[Start of Available records]

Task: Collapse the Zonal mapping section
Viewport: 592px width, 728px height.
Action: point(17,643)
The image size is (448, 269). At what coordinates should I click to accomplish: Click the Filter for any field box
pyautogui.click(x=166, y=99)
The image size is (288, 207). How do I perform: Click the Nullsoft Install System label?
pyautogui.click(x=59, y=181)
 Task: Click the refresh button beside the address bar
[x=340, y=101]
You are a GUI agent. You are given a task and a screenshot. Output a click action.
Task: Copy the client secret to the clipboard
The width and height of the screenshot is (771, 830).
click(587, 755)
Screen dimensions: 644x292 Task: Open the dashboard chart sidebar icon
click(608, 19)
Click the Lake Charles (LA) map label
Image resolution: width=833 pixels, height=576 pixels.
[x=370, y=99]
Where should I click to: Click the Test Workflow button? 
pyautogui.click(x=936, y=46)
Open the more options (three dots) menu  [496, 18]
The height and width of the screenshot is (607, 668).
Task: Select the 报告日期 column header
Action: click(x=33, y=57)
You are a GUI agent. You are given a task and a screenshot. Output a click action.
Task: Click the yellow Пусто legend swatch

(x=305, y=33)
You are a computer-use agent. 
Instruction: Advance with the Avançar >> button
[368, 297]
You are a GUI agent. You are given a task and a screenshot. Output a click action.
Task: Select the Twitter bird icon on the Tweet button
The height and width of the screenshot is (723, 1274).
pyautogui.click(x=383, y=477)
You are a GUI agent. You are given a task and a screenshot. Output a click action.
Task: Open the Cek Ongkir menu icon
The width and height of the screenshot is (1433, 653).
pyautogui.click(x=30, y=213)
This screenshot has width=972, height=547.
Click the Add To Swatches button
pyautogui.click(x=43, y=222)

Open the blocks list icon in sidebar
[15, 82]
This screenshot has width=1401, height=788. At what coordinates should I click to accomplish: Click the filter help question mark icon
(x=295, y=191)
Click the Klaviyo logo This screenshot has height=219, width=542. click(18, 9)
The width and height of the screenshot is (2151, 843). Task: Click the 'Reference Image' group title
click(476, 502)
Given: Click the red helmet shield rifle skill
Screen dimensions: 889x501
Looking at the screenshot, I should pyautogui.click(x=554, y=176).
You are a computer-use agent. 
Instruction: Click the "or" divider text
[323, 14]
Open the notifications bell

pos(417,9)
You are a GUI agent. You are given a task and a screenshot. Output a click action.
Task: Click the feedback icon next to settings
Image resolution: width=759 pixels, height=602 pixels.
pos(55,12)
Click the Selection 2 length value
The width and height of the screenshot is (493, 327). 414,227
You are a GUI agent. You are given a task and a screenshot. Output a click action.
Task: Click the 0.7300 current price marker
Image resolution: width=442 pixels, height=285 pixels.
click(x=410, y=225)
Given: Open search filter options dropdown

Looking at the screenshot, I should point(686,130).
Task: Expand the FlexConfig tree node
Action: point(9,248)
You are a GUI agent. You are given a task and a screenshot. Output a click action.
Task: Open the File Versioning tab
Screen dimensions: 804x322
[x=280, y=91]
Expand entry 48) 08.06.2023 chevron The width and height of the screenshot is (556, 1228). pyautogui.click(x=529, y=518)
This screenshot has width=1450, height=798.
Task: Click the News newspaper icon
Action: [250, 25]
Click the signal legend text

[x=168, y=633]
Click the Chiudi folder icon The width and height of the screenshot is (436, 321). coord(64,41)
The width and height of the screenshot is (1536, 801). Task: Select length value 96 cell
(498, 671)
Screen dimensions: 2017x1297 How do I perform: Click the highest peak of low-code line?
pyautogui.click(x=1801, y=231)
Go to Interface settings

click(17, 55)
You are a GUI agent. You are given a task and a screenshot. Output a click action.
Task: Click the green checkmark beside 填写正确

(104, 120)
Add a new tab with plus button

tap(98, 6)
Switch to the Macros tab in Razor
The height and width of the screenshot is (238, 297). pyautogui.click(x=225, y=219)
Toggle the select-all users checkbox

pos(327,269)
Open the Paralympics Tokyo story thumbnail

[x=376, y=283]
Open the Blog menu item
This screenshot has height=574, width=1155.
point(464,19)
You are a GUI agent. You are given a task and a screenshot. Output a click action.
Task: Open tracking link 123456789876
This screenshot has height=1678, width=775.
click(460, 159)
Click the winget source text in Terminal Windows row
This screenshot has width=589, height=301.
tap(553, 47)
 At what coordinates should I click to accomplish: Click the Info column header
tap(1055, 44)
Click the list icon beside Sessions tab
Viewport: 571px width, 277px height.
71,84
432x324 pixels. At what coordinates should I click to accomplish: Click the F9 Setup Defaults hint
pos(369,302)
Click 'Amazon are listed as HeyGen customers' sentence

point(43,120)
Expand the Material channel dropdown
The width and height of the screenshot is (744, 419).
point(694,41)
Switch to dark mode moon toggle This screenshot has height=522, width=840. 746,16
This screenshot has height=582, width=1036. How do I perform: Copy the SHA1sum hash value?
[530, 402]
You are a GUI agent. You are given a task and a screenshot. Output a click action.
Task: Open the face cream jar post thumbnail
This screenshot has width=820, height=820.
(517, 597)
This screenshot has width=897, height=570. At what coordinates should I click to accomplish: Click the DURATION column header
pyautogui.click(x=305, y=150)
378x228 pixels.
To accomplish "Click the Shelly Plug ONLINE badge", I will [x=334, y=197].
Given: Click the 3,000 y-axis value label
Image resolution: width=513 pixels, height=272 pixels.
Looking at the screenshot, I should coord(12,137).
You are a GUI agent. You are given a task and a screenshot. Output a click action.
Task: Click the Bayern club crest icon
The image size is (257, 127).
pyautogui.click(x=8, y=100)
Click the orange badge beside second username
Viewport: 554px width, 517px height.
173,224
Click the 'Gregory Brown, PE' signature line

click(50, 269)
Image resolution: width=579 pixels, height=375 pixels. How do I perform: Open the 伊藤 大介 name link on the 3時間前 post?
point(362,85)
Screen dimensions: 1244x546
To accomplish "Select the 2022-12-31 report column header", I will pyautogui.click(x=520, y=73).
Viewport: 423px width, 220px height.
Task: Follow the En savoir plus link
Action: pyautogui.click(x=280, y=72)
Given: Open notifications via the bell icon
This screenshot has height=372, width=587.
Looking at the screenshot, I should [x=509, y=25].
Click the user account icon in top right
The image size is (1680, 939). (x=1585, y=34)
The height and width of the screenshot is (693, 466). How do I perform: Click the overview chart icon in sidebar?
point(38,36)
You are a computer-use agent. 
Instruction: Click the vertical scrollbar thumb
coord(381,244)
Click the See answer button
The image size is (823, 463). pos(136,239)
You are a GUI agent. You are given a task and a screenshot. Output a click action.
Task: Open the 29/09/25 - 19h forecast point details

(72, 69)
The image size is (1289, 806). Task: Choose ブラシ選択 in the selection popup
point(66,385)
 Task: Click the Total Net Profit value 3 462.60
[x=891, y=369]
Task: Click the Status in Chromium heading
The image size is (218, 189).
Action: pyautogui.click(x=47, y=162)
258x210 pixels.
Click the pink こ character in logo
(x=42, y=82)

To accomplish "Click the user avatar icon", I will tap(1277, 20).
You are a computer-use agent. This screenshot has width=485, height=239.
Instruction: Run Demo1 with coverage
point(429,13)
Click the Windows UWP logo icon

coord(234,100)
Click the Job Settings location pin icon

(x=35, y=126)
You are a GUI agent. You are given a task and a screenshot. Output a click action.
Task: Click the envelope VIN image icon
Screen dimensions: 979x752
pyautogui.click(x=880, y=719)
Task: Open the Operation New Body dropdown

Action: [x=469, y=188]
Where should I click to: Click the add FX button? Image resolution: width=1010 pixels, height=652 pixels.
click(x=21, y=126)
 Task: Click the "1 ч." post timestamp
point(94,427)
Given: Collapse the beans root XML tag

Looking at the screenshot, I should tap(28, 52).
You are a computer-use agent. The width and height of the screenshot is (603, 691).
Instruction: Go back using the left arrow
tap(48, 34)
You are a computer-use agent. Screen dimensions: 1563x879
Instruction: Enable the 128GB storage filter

[End of Available records]

**Problem description:**
Can you reproduce the data above word for word, from its first line up to and including the line that contains "pyautogui.click(x=166, y=99)"?

**Complete answer:**
Task: Collapse the Zonal mapping section
Viewport: 592px width, 728px height.
Action: point(17,643)
The image size is (448, 269). At what coordinates should I click to accomplish: Click the Filter for any field box
pyautogui.click(x=166, y=99)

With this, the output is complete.